By KEN TERRY
In the strangest healthcare business story of 2020, the major health insurance companies are thriving despite—or because of—the pandemic. As the second quarter reports of United, Anthem, Cigna and other insurers reveal, their COVID-19-related costs were outweighed by the sharp drop in claims for other healthcare services.
As a result, the second quarter operating gain for Anthem, one of the largest national carriers, jumped 65% from the prior-year period, while the portion of its premiums spent on member benefits dropped to 78%. The earnings of UnitedHealth, similarly, vaulted 98% as the percentage of its premiums spent on health care fell to 70.3%. Such a low “medical loss ratio” has probably not been seen since the 1990s.
At the same time, the big insurers’ membership has been rising, but not among workers covered by employer-sponsored plans. Commercial insurance members served by United, for example, fell by 270,000 to 26.8 million, following a drop of 720,000 in Q1. In contrast, the number of people in United’s Medicaid managed care plans rose by 330,000.

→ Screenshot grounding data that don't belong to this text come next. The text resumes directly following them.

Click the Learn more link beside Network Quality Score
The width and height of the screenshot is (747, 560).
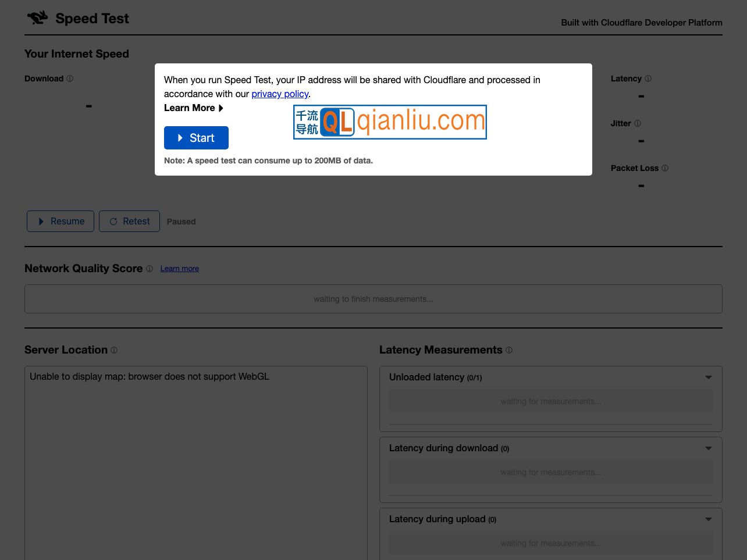coord(179,269)
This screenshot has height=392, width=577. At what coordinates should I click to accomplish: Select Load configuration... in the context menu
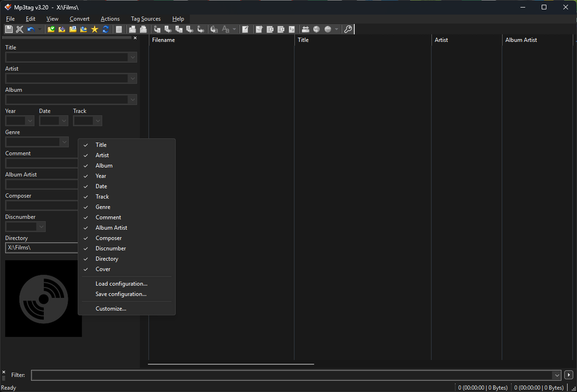click(121, 283)
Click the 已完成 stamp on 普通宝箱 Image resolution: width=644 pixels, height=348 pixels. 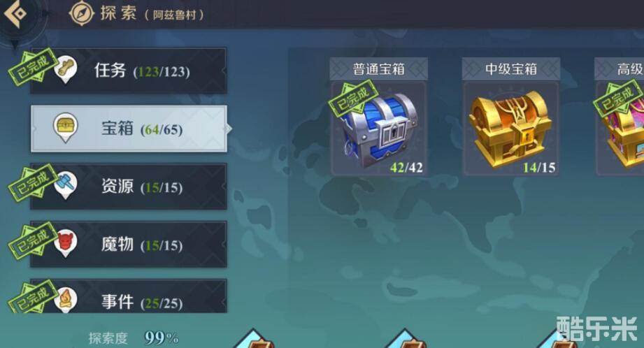(352, 99)
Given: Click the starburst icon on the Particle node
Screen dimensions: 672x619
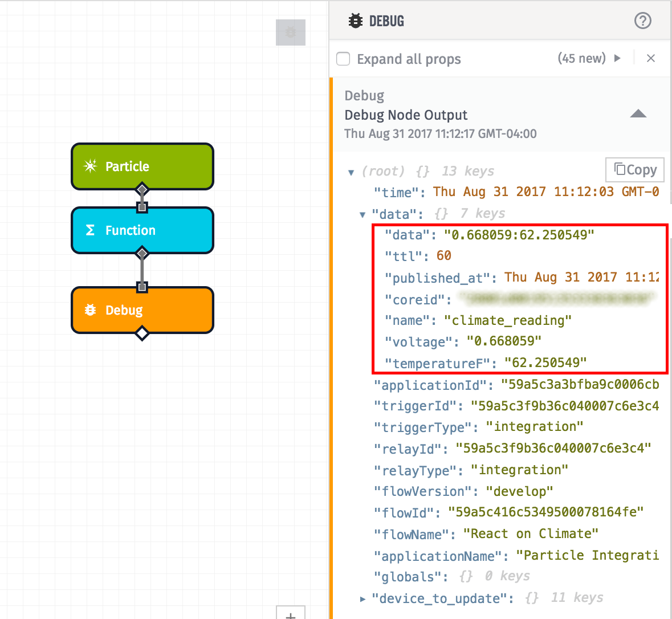Looking at the screenshot, I should [x=90, y=166].
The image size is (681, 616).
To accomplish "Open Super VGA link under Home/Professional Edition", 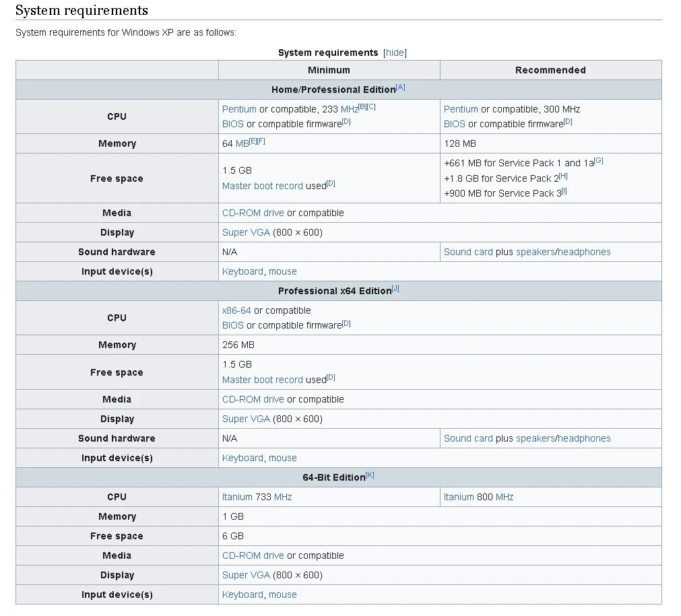I will (246, 232).
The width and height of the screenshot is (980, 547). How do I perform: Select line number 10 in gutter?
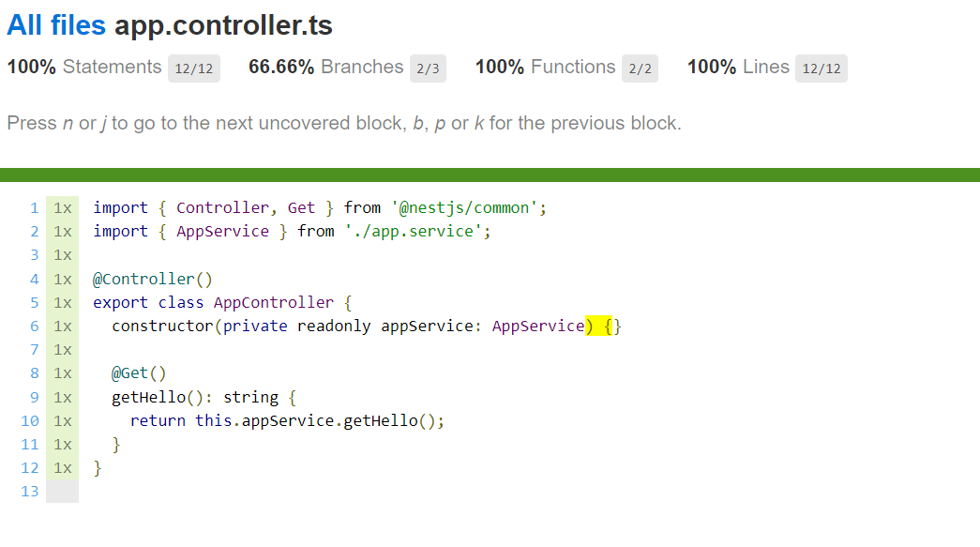(30, 420)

These trends track with the short-time fallout of the pandemic. Families USA reported that 5.4 million workers who lost their jobs from February to May also lost their health insurance. Another study predicted that by the end of 2020, 10.1 million people will lose employer-based insurance tied to someone in their household.
The majority of the newly uninsured will eventually be covered by a family member’s plan, Medicaid or Obamacare if they don’t go back to work. Most Medicaid recipients are covered by private plans, and commercial insurers joust with each other for members on the state and federal insurance exchanges. So everything is coming up roses for the health plans, right?
First of all, insurers will inevitably raise their rates in the fall, in advance of the 2021 enrollment period. It’s unclear how steeply those rates will rise, but the trends that are currently holding down medical costs cannot last for long. In the pandemic’s early stage, elective surgeries fell by substantial margins, but more are being performed as state bans have disappeared and the need to do these procedures has become more pressing. Also, while office visits were down by 30% in late May and are still down significantly, patients will return to offices and ERs as their medical needs and emergencies increase.
How big a wave this may be is demonstrated by a new study of “excess deaths” in the U.S.—deaths that are more numerous than expected. In just March and April of this year, the researchers found, about 505,000 deaths were reported, of which 87,000 were excess. In the latter group, about 56,000 (65%) were attributed to COVID-19. In 14 states, including California and Texas, more than 50% of deaths were attributed to causes other than COVID. This suggests that a lot of people who desperately needed care avoided it in the initial stage of the pandemic. However, as unmet medical needs mount, more people will seek care in the future.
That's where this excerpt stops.